The three-dimensional architecture of enamel prisms at early stages of enamel formation and its spatial relationship to the Hunter-Schreger bands were examined in canine tooth germs by light and electron microscopy. In serial semithin sections of demineralized tooth germs tangential to the enamel-dentin junction, a straight row of enamel prisms was depicted along the longitudinal tooth axis at the level of the enamel-dentin junction and then their three-dimensional arrangement was reconstructed using computer software. The spatial arrangement of the groups of enamel rods oriented in specific sideward directions was also reconstructed in deep layers of the enamel. Initially, all enamel prisms were parallel to perpendicular toward the enamel-dentin junction, but at 10μm from the enamel-dentin junction, some small specks, or groups of enamel prisms--tilting to the right or the left--emerged as small islands. In each speck of enamel prism, the inclined prisms were uniformly oriented in a sideward direction and gradually expanded their boundary until merging with the neighboring specks inclined in the same direction. Consequently, at 50μm from the enamel-dentin junction, the group of enamel prisms oriented either to the right or the left formed alternately arranged horizontal belt-like zones, corresponding to the parazone or the diazone of the Hunter-Schreger bands. Reversed images of scanning electron-micrographs of the exposed surfaces of the developing enamel revealed round and bulb-like profiles of Tomes' processes at early amelogenesis and its changes into a characteristic structure combined with flat secretory and enclosing nonsecretory faces that dictated the orientation of corresponding enamel prisms. The results suggest that the groups of enamel prisms oriented in sideward directions first appear as small island-like specks near the enamel-dentin junction, which later merge and form alternating horizontal belt-like zones as a consequence of morphological changes of the Tomes' processes. However, the mechanisms whereby the functional grouping of secretory ameloblasts with similarly oriented Tomes' processes is induced are yet to be determined.     

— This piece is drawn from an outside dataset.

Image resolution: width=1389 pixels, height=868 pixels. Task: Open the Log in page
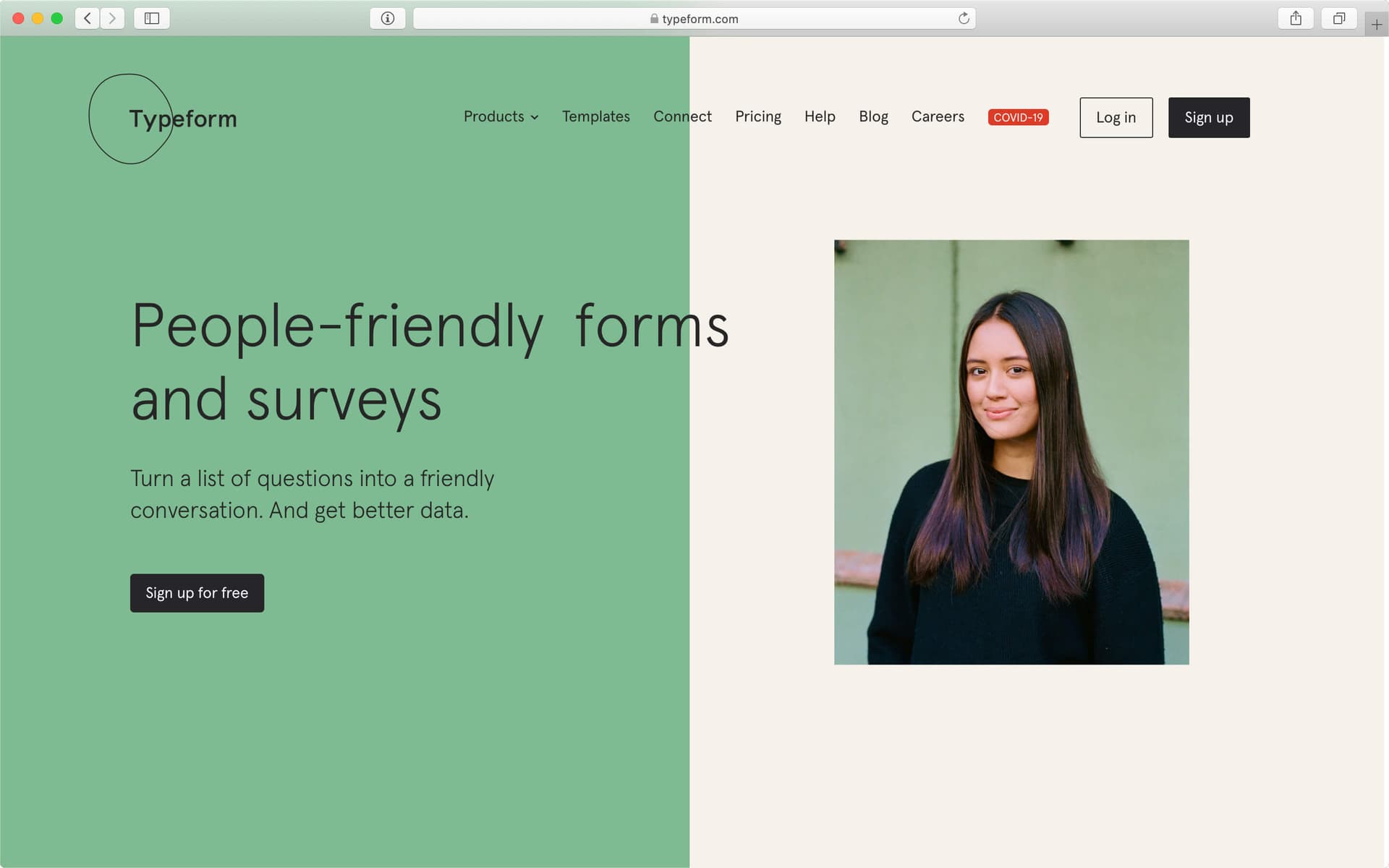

Hidden contributions of the enamel rods on the fracture resistance of human teeth

The enamel of human teeth is generally regarded as a brittle material with low fracture toughness. Consequently, the contributions of this tissue in resisting tooth fracture and the importance of its complex microstructure have been largely overlooked. In this study an experimental evaluation of the crack growth resistance of human enamel was conducted to characterize the role of rod (i.e. prism) orientation and degree of decussation on the fracture behavior of this tissue. Incremental crack growth was achieved in-plane, with the rods in directions longitudinal or transverse to their axes. Results showed that the fracture resistance of enamel is both inhomogeneous and spatially anisotropic. Cracks extending transverse to the rods in the outer enamel undergo a lower rise in toughness with extension, and achieve significantly lower fracture resistance than in the longitudinal direction. Though cracks initiating at the surface of teeth may begin extension towards the dentin–enamel junction, they are deflected by the decussated rods and continue growth about the tooth’s periphery, transverse to the rods in the outer enamel. This process facilitates dissipation of fracture energy and averts cracks from extending towards the dentin and vital pulp.